**WHAT YOU HAVE TO DO:**
Counting the line with "Task: Open the PayPal Express Checkout link" as the last one, copy out the lines of the data exactly from the first onward.

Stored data
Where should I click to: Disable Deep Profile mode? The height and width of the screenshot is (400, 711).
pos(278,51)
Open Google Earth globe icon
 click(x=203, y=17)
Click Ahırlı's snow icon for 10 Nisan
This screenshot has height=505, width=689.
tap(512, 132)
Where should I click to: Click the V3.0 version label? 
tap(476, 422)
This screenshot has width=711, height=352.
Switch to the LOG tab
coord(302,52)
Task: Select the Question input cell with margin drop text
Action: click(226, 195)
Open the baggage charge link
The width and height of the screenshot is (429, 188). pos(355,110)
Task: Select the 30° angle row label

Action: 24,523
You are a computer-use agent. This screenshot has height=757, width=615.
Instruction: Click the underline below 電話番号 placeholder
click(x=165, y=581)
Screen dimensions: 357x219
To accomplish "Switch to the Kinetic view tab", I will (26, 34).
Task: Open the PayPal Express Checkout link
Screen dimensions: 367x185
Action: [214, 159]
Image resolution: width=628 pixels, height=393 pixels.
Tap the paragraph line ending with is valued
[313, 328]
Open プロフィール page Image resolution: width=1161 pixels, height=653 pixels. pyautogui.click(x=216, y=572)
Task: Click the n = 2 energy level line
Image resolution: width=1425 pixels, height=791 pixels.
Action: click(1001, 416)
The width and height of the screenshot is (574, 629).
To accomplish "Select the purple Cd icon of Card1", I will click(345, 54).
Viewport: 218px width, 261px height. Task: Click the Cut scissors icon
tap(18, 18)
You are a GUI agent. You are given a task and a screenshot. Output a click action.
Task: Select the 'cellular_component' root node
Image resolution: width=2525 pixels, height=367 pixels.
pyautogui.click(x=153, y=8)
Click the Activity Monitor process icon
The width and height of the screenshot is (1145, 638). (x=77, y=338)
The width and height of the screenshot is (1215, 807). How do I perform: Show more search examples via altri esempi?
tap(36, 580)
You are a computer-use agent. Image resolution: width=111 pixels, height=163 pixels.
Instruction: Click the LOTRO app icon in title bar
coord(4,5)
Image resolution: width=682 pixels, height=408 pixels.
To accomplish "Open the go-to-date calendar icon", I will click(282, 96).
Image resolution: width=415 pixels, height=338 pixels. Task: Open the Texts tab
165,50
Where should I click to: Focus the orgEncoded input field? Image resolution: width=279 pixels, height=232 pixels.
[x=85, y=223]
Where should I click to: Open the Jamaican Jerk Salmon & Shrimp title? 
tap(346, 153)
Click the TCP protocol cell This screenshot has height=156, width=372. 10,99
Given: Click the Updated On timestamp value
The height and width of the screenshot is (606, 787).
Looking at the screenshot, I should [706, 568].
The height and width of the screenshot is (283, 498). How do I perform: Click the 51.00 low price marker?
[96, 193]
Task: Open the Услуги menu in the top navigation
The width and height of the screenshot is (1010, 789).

**YOUR SOLUTION:**
Where should I click to: Disable Deep Profile mode? The height and width of the screenshot is (400, 711).
pos(278,51)
Open Google Earth globe icon
 click(x=203, y=17)
Click Ahırlı's snow icon for 10 Nisan
This screenshot has height=505, width=689.
tap(512, 132)
Where should I click to: Click the V3.0 version label? 
tap(476, 422)
This screenshot has width=711, height=352.
Switch to the LOG tab
coord(302,52)
Task: Select the Question input cell with margin drop text
Action: click(226, 195)
Open the baggage charge link
The width and height of the screenshot is (429, 188). pos(355,110)
Task: Select the 30° angle row label

Action: 24,523
You are a computer-use agent. This screenshot has height=757, width=615.
Instruction: Click the underline below 電話番号 placeholder
click(x=165, y=581)
Screen dimensions: 357x219
To accomplish "Switch to the Kinetic view tab", I will (26, 34).
Task: Open the PayPal Express Checkout link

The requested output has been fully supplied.